The current checkouts for llvm and llvm-emscripten are about 600MB together. Is there a size estimate for the monorepo?


#8

I just made fresh clones of the llvm-git-prototype and rust with the current llvm submodules.

The disk usage of llvm-git-prototype is 1383M total – 601M in .git and 782M for the checkout.

$ du -BM -d1 | sort -h
1M      ./debuginfo-tests
1M      ./libunwind
1M      ./parallel-libs
4M      ./libclc
7M      ./libcxxabi
7M      ./openmp
11M     ./clang-tools-extra
15M     ./lld
29M     ./llgo
32M     ./polly
42M     ./compiler-rt
43M     ./libcxx
99M     ./lldb
136M    ./clang
363M    ./llvm
601M    ./.git
1383M   .

For rust submodules, remember that the metadata is separate under .git/modules.

$ du -BM -c -s src/{llvm{,-emscripten},tools/{clang,lld,lldb}} | sort -h
14M     src/tools/lld
99M     src/tools/lldb
135M    src/tools/clang
227M    src/llvm-emscripten
355M    src/llvm
828M    total
$ du -BM -c -s .git/modules/src/{llvm{,-emscripten},tools/{clang,lld,lldb}} | sort -h
31M     .git/modules/src/tools/lld
162M    .git/modules/src/tools/lldb
432M    .git/modules/src/tools/clang
881M    .git/modules/src/llvm-emscripten
882M    .git/modules/src/llvm
2386M   total

Again that those in src/tools/ are optional for general rust developers, as is llvm-emscripten. You really only need src/llvm, and not even that if you use external LLVM (but then you shouldn’t need the mono repo either).

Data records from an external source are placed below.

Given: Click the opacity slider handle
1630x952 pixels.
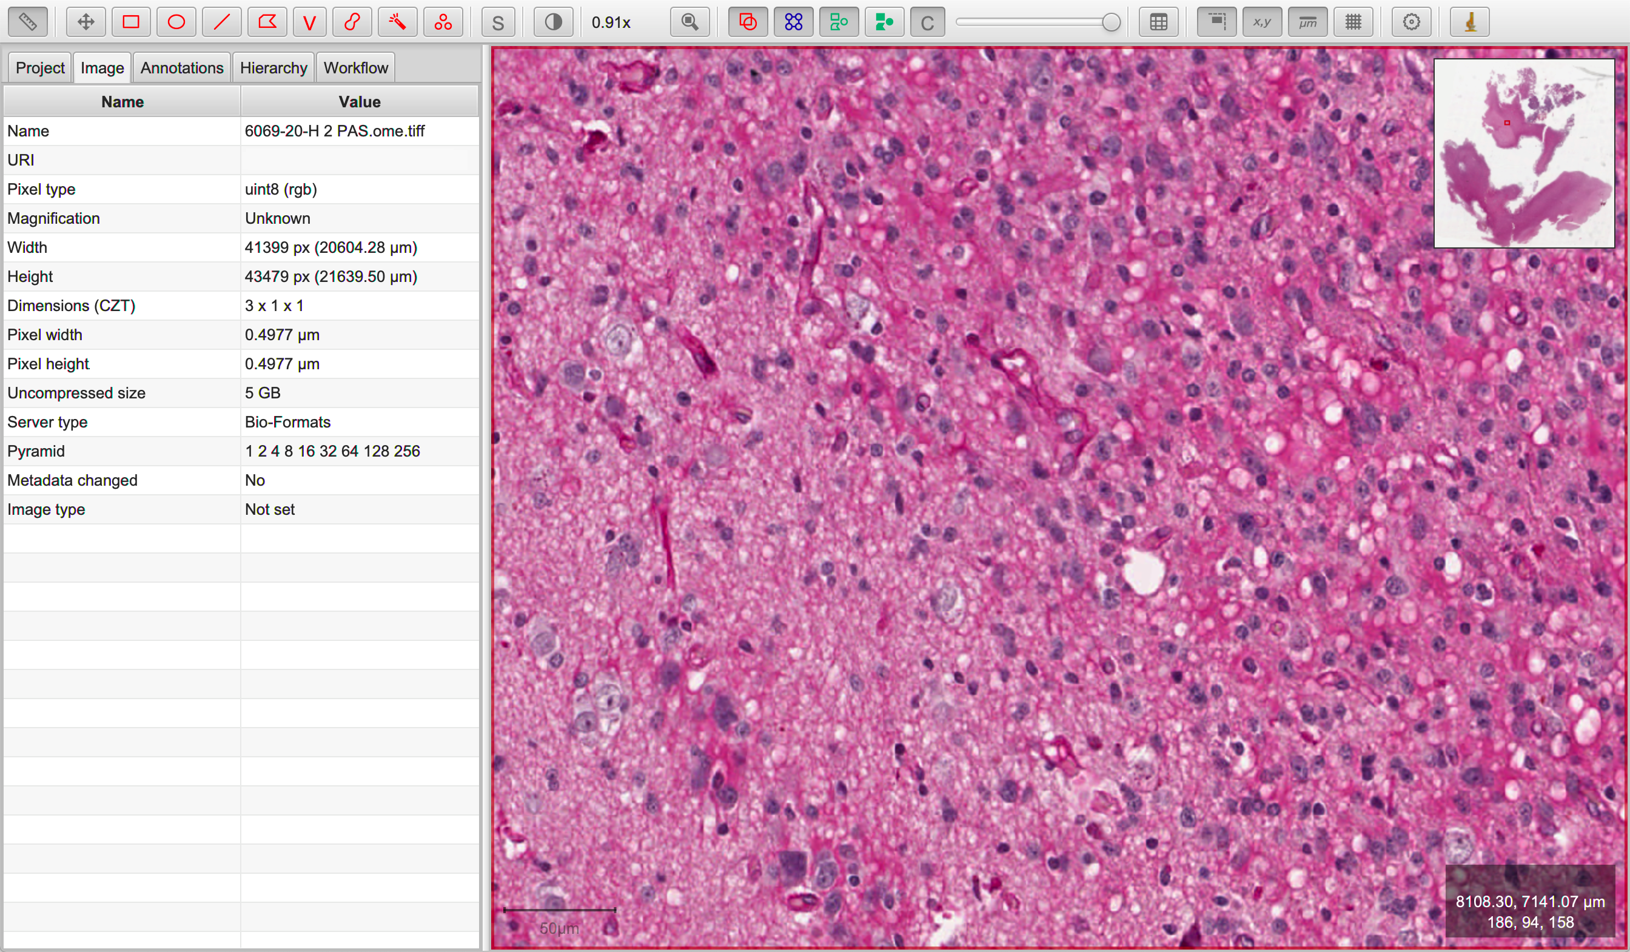Looking at the screenshot, I should [x=1111, y=23].

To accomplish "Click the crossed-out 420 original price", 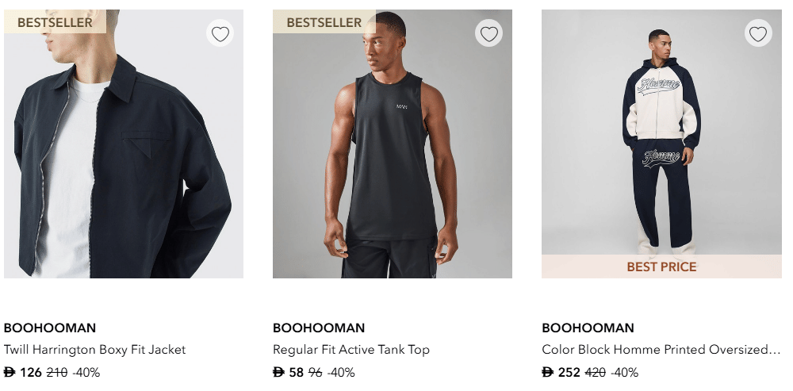I will pyautogui.click(x=596, y=373).
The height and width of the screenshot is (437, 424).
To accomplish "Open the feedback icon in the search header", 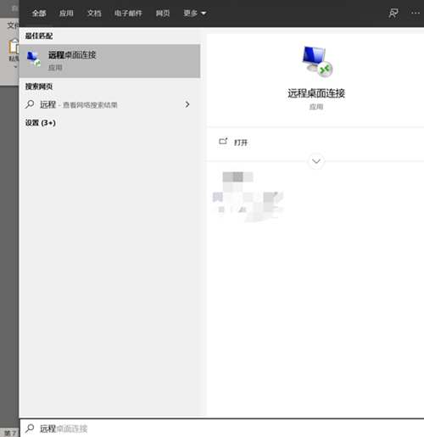I will 393,13.
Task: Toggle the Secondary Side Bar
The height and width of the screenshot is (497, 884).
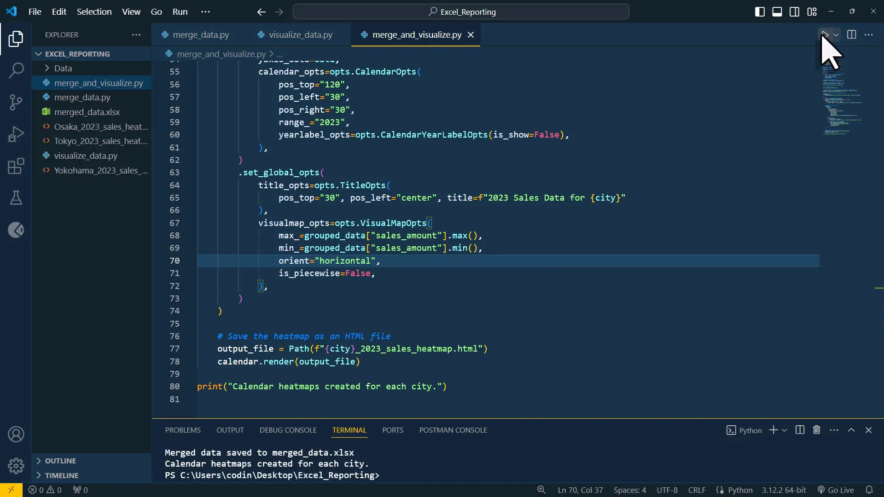Action: point(795,12)
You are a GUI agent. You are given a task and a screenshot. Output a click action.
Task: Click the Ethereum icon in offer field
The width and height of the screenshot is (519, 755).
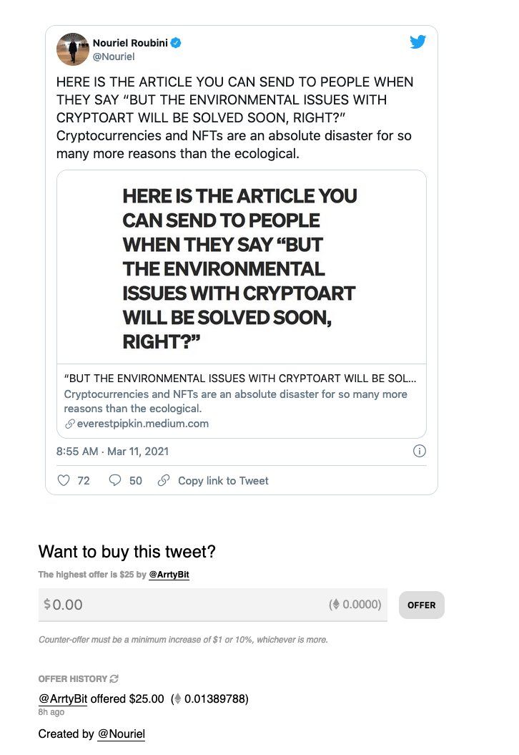(x=336, y=604)
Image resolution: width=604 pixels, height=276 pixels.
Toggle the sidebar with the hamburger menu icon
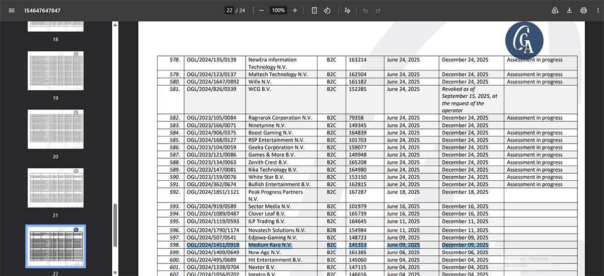coord(12,11)
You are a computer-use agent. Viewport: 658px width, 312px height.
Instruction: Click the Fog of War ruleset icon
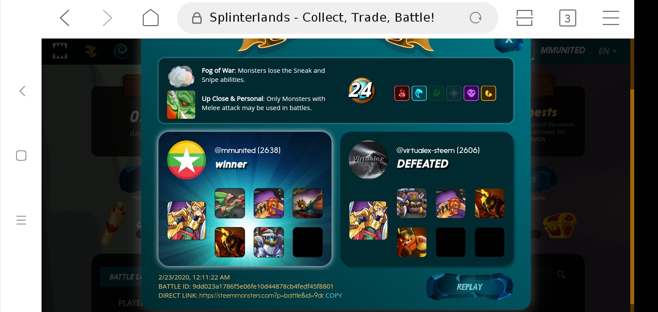coord(181,76)
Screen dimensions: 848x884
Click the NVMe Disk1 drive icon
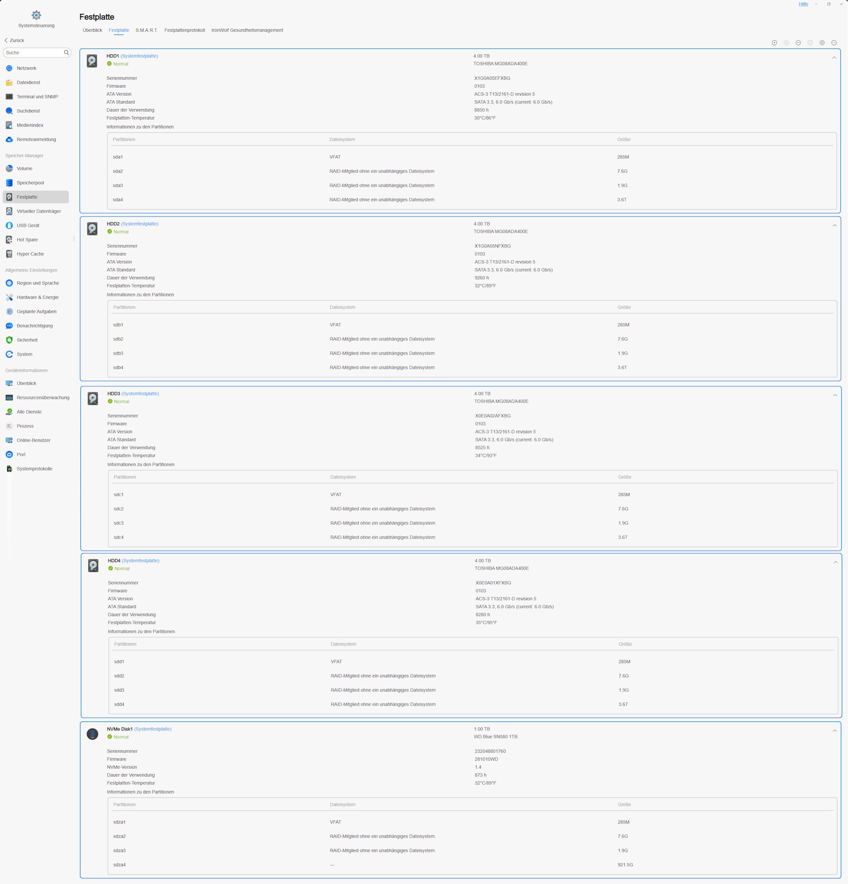(x=92, y=734)
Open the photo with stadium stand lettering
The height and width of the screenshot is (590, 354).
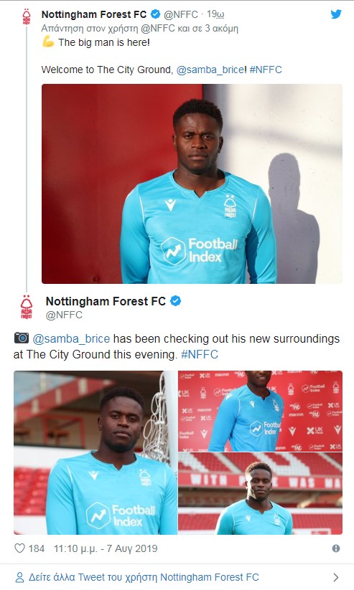pos(261,494)
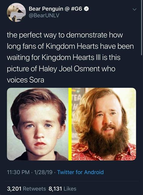The width and height of the screenshot is (143, 195).
Task: View the 8,131 Likes list
Action: 62,189
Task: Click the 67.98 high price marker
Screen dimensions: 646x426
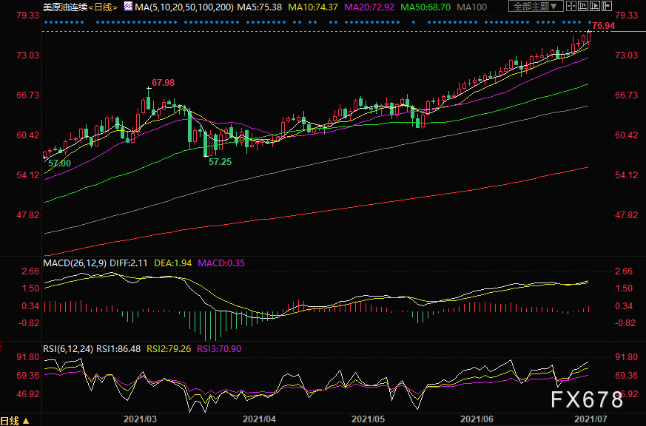Action: point(163,83)
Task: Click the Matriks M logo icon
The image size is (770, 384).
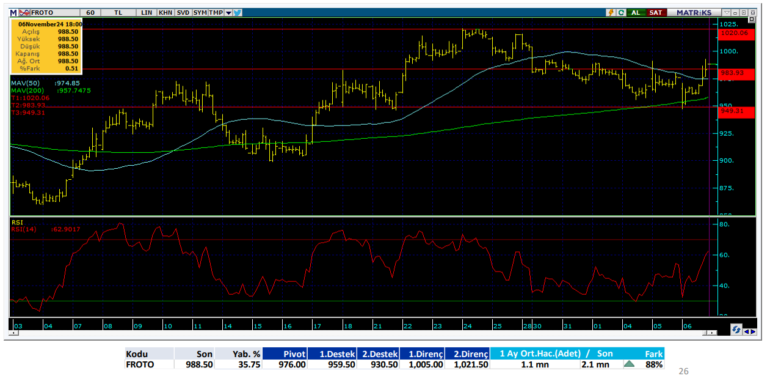Action: click(13, 12)
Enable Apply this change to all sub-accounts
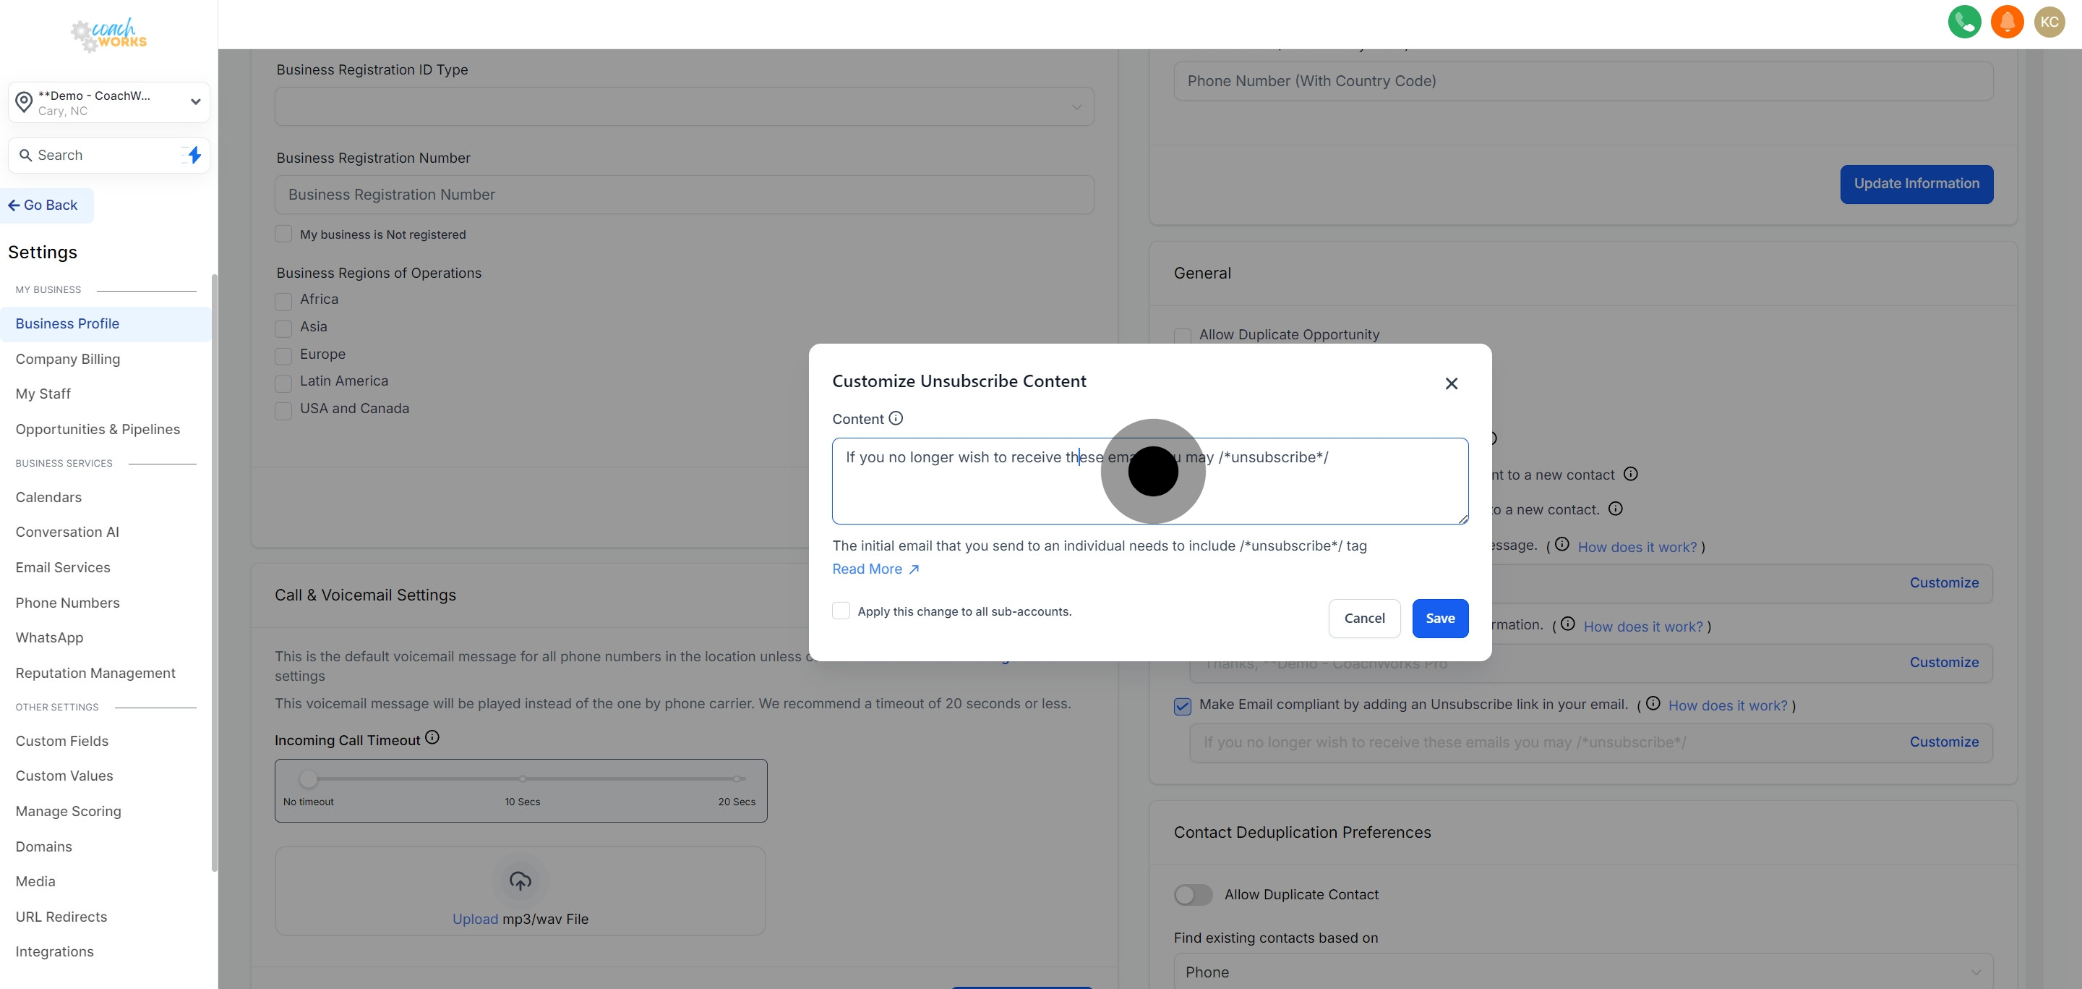Screen dimensions: 2082x989 841,611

But note that the monorepo’s .git is already much better packed, despite having more content! So the monorepo’s full 1383M can be directly compared to:

$ du -BM -c -s src/llvm .git/modules/src/llvm
355M    src/llvm
882M    .git/modules/src/llvm
1237M   total

So the monorepo actually reduces network use for the git data, and is only a little bit bigger in total disk usage with the checked out data.

EDIT: I usually have an alias du='du -h', but I think some of the rounding from M to G is confusing here. I’ve updated the numbers using du -BM for a more consistent comparison.


#9

Thanks, I thought it was somewhere else.

I also didn’t know about the other modules under src/tools. Looks like it’s actually somewhat of an optimization to just use the monorepo as a submodule!


#10

Any chance of committing our LLVM changes upstream?